C-Suite Network™

Is Your Marketing a Business or a Religion?

That might seem like an odd question to pose, but I have run into one too many B2B clients lately who have convinced themselves over the years that marketing is just a waste of money. Often, these executives cut their teeth in the 1980s and 1990s when B2B Marketing was truly not terribly important. No B2B companies had CMOs back then because there was nothing C-level about the job. It doesn’t take a high executive to decide what the brochure should say that we bring to our booth at the trade show. And that’s all that B2B marketing was.

Fast forward to today. Those same executives that grew up in the era of unimportant B2B marketing have not realized that times have changed. Digital marketing has made B2B marketing expenditures hugely important. Prospects don’t even have you on the list if they can’t find you. And even if you were referred to them, they check out your website before they even call.

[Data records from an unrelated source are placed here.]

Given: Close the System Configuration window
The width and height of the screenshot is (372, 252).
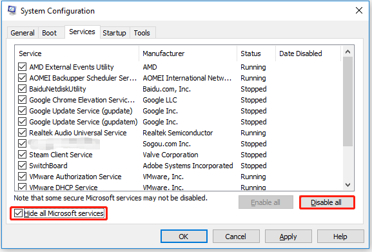Looking at the screenshot, I should point(358,10).
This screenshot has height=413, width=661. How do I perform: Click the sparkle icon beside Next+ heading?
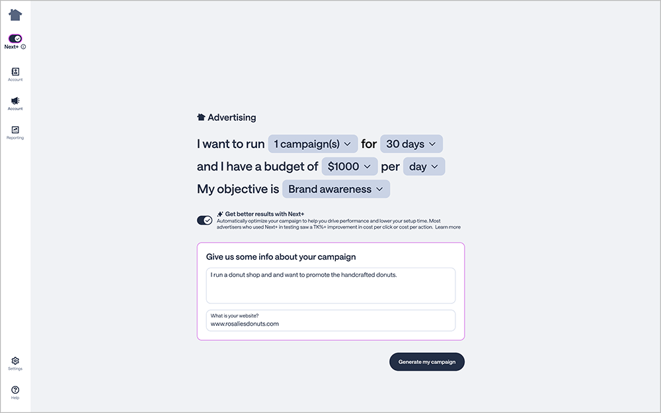tap(220, 214)
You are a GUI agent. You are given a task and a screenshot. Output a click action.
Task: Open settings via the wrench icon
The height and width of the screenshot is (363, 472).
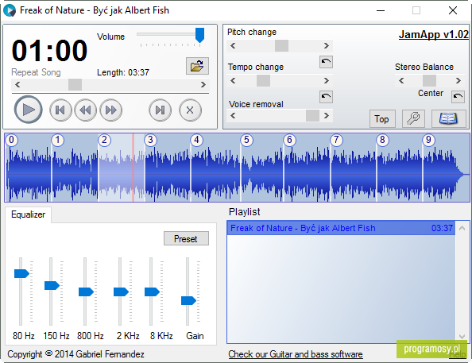coord(414,118)
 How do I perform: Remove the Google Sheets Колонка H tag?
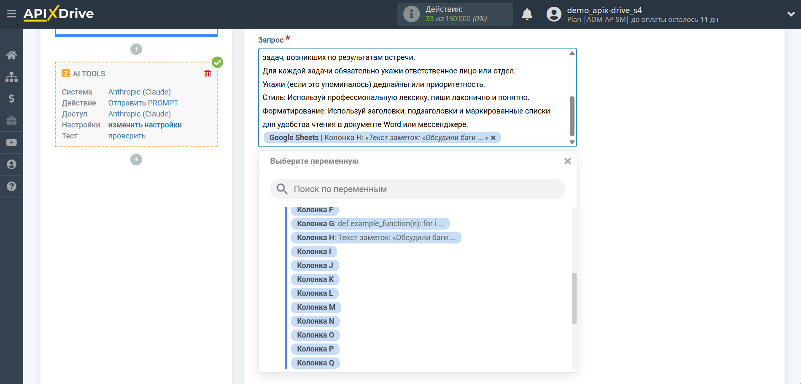tap(493, 138)
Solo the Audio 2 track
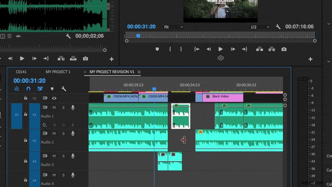Image resolution: width=332 pixels, height=187 pixels. click(63, 133)
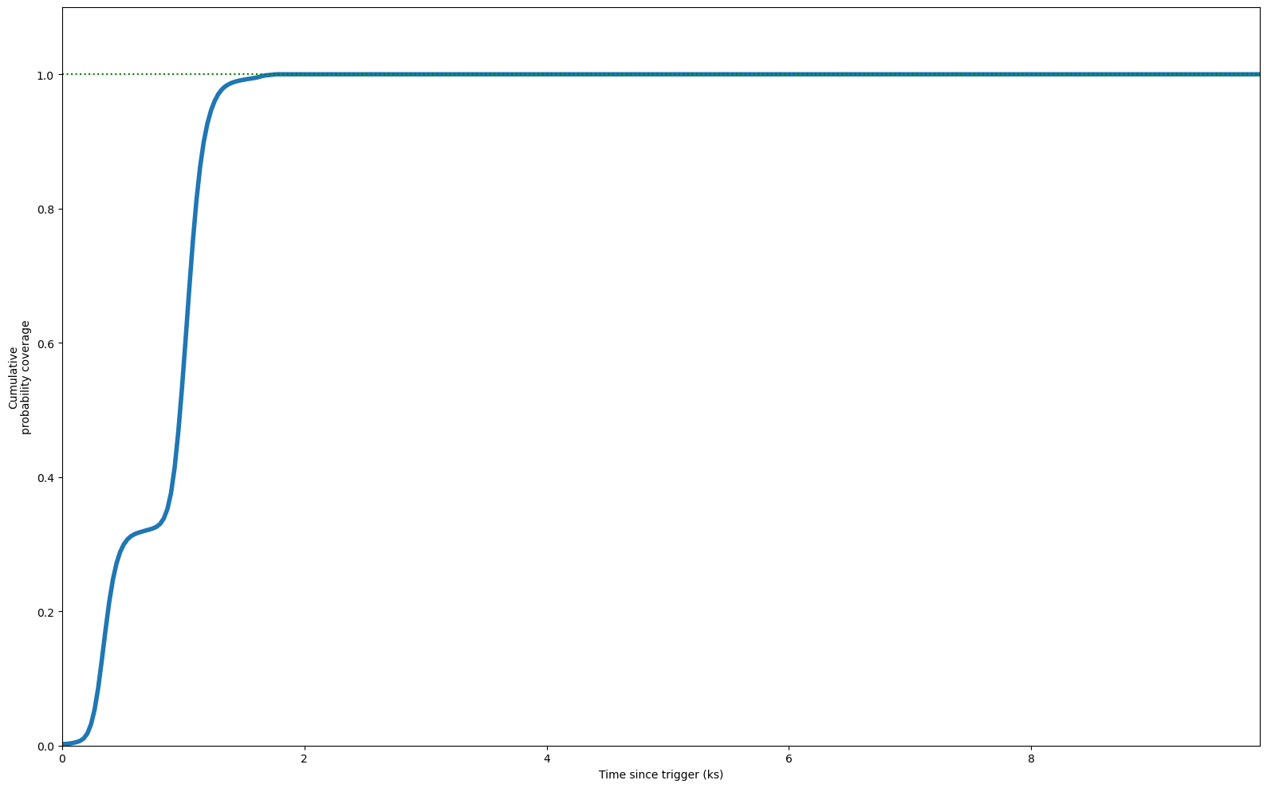This screenshot has width=1267, height=788.
Task: Click the y-axis tick label 0.8
Action: coord(46,210)
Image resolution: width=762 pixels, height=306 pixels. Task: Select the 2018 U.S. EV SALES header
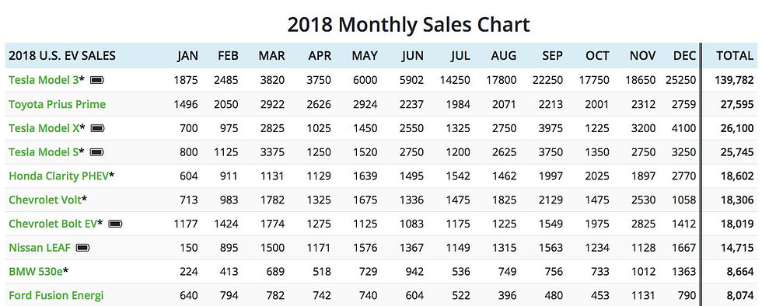coord(62,56)
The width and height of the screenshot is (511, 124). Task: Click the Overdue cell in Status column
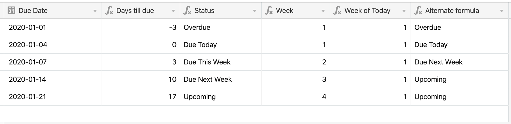[x=221, y=27]
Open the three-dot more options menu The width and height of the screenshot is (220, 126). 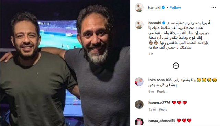point(213,8)

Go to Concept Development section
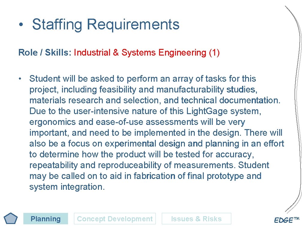pyautogui.click(x=115, y=219)

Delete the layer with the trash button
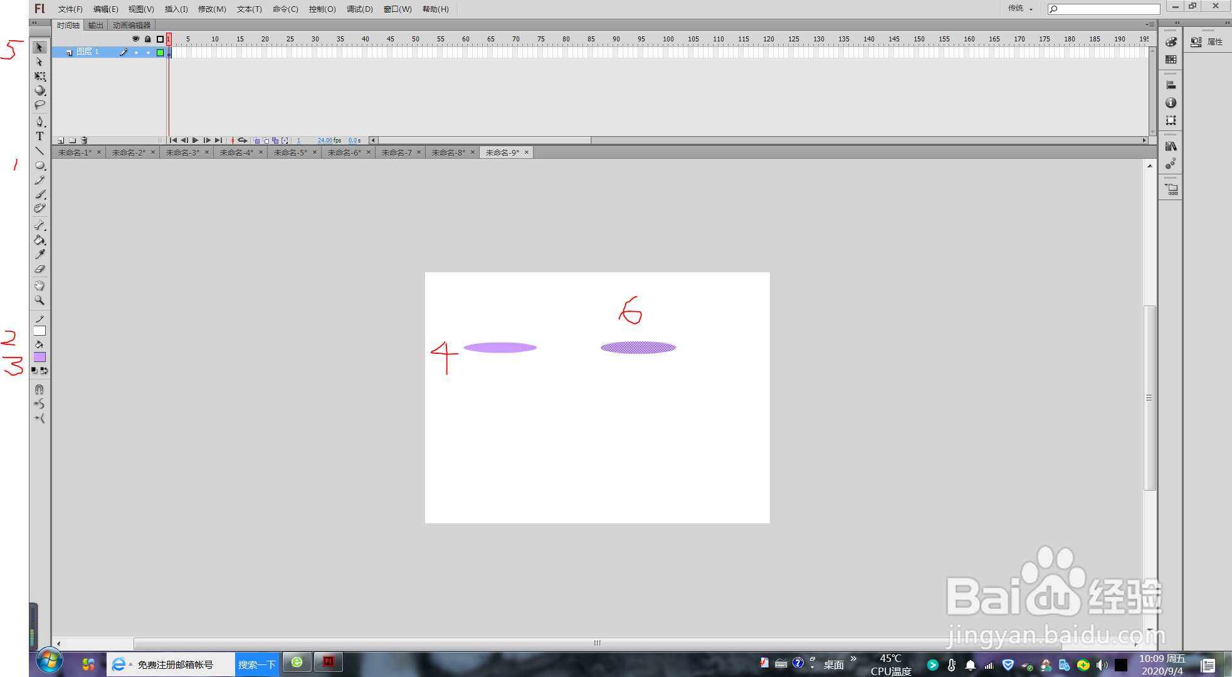tap(84, 141)
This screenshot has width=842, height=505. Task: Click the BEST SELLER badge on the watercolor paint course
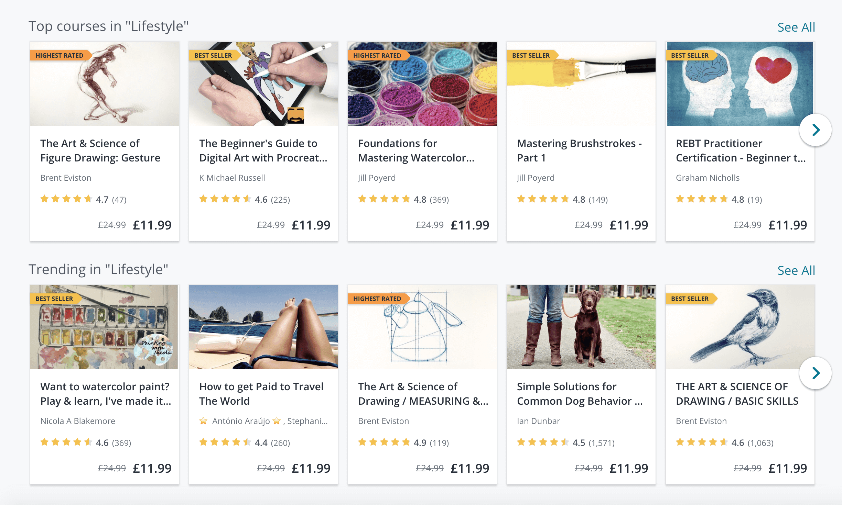[54, 298]
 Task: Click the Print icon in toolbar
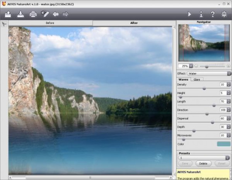[33, 14]
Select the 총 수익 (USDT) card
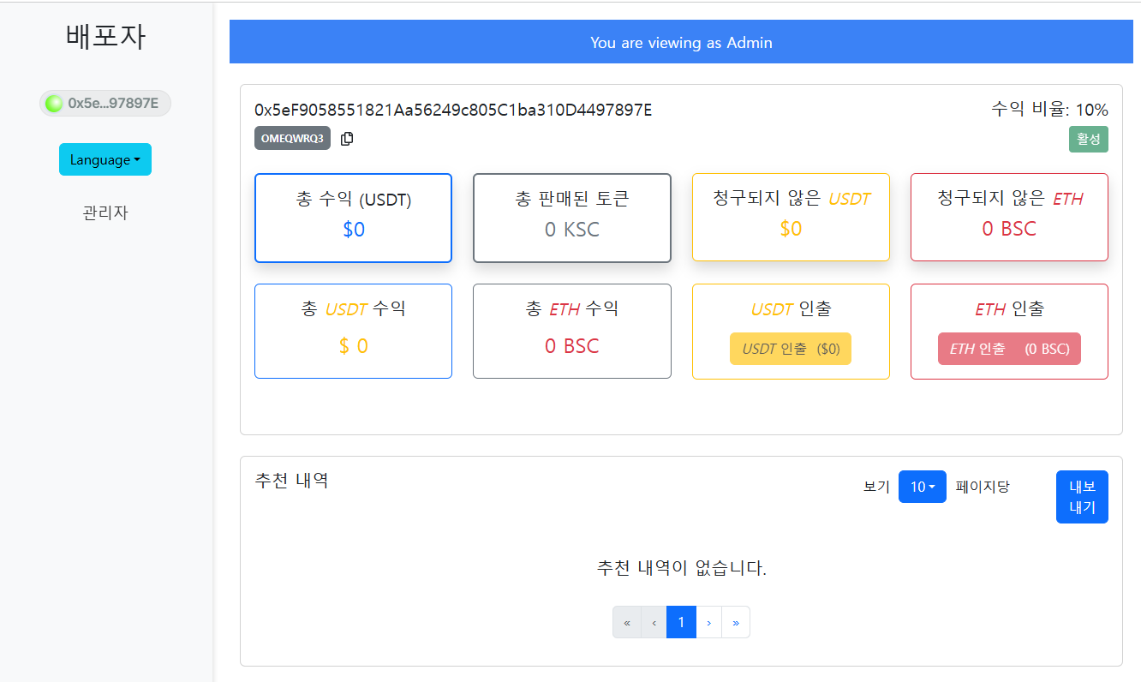This screenshot has width=1141, height=682. 353,218
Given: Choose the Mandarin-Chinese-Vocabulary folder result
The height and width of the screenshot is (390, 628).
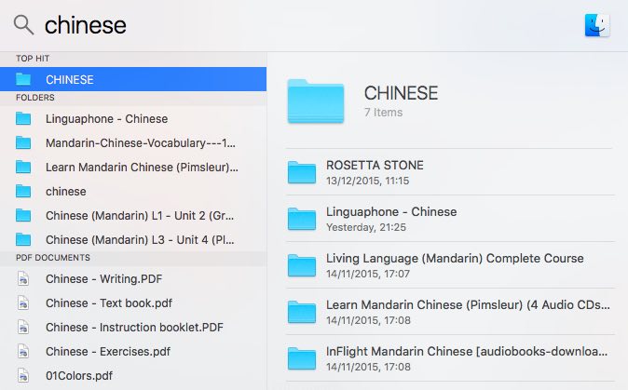Looking at the screenshot, I should coord(140,143).
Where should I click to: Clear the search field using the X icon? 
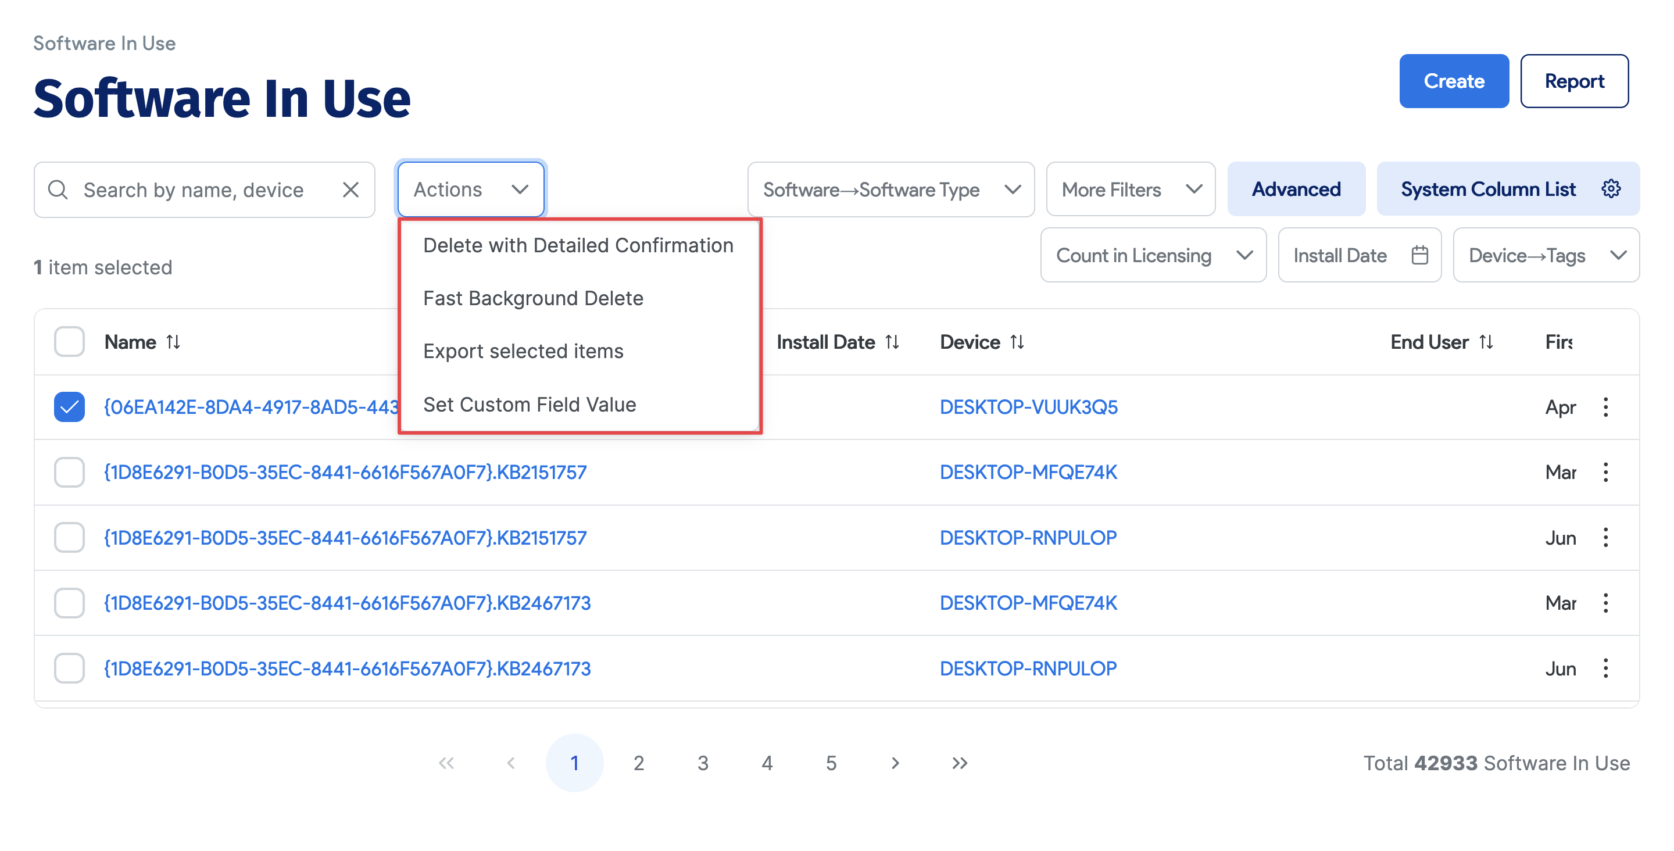tap(350, 189)
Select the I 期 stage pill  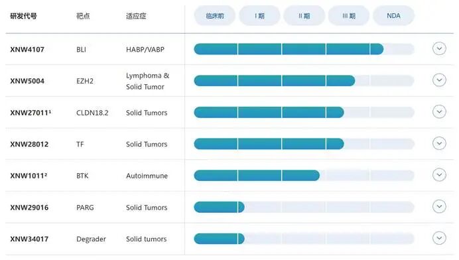pos(259,16)
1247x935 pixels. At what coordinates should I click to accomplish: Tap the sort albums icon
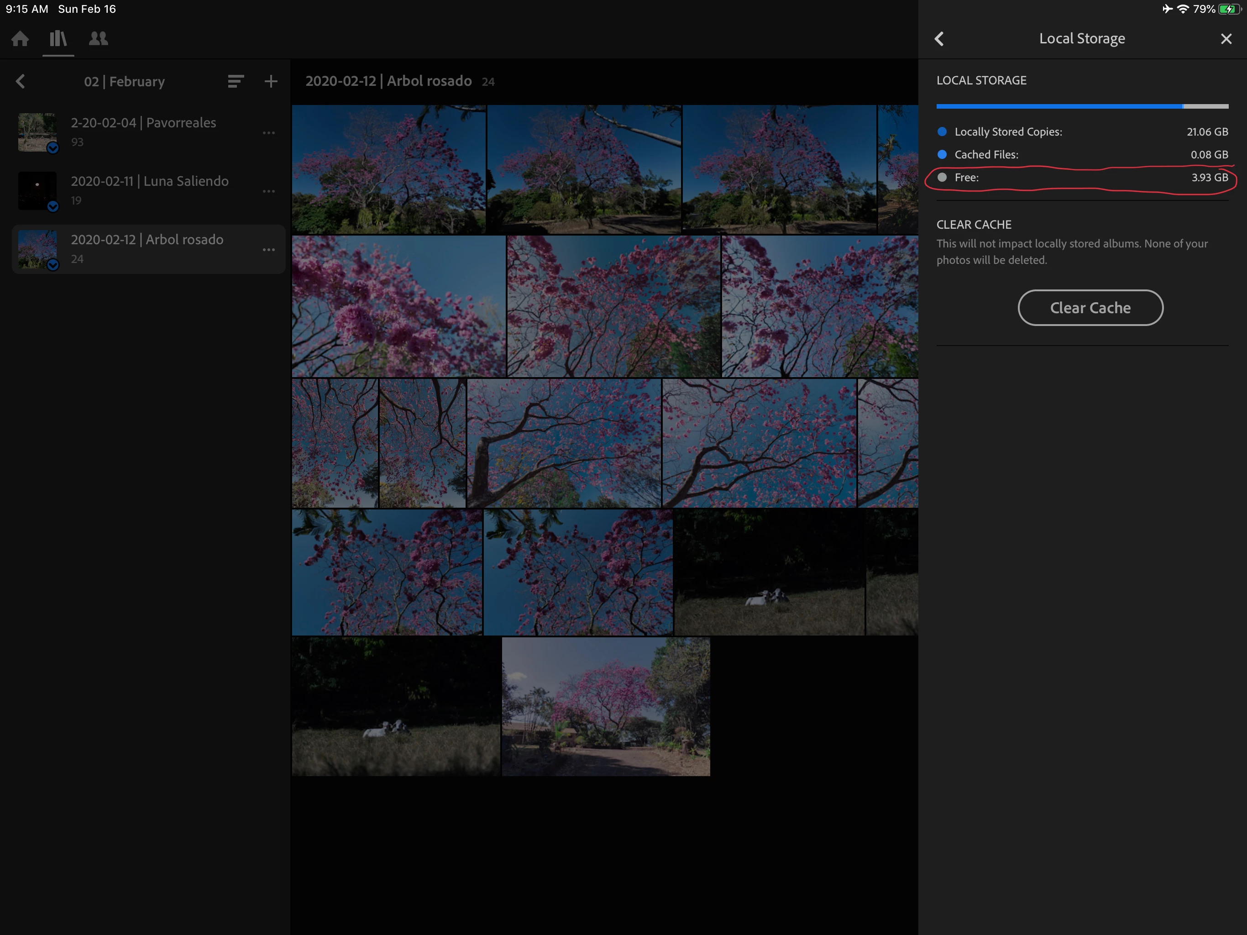tap(236, 82)
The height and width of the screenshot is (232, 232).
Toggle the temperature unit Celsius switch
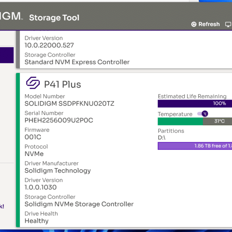[x=203, y=114]
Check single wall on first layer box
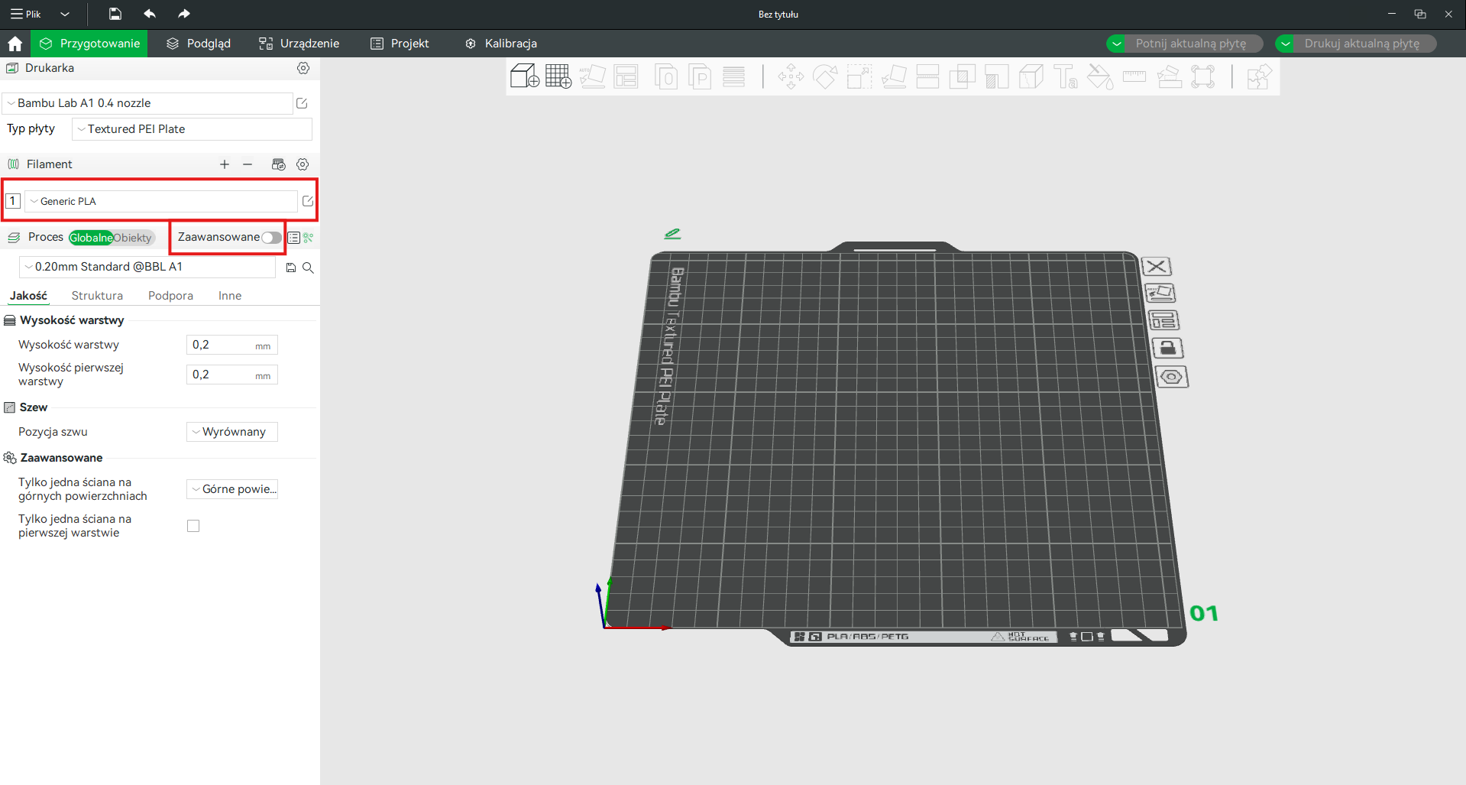 193,526
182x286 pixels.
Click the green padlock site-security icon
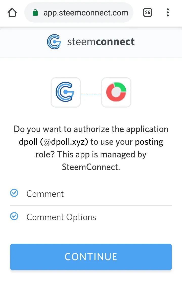35,13

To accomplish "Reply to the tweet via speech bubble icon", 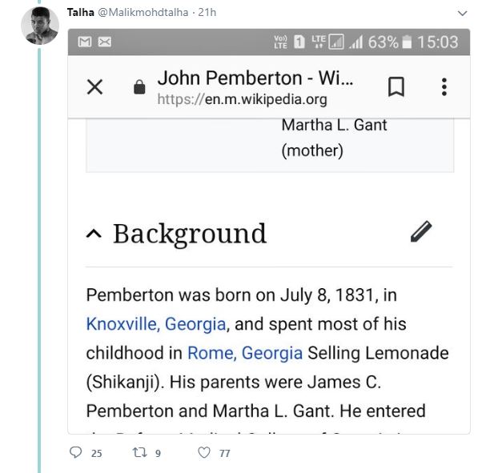I will point(76,453).
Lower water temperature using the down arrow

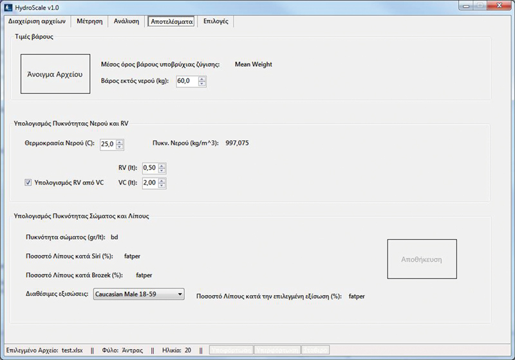coord(120,147)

But I have run into a spate of B2B execs over the last few weeks that look me in the eye and say, “Yeah, well. I just don’t believe that more marketing will bring us any more sales.” Folks, that is a religious statement. Nobody is asking you to believe. We’re asking you to experiment. We’re asking you to give it a try. Make a bet. See what happens. We’re asking you to treat marketing the same way you treat every other decision. You don’t invest in new products because you believe in them. You know that most of them will fail. You invest in them because you know you have no choice because you won’t find the ones that work if you don’t invest in all of them. That’s business, not religion.

 The problem is that you can’t teach anyone something that they think they already know. And if you take the attitude that you already know that marketing is a waste of money, then you can’t learn how digital marketing is a new way to play. So, you can stick to your religion and operate like it’s still the 1980s. Or you can recognize that the browser on your computer and the phone in your pocket and the iPad by your bed are the new way to reach your audience in an efficient and effective way, and if you are missing in action, they will just find your competitors.

You don’t need to believe in it. You just have to give it a chance to prove it to you. Just like you do with the rest of your business.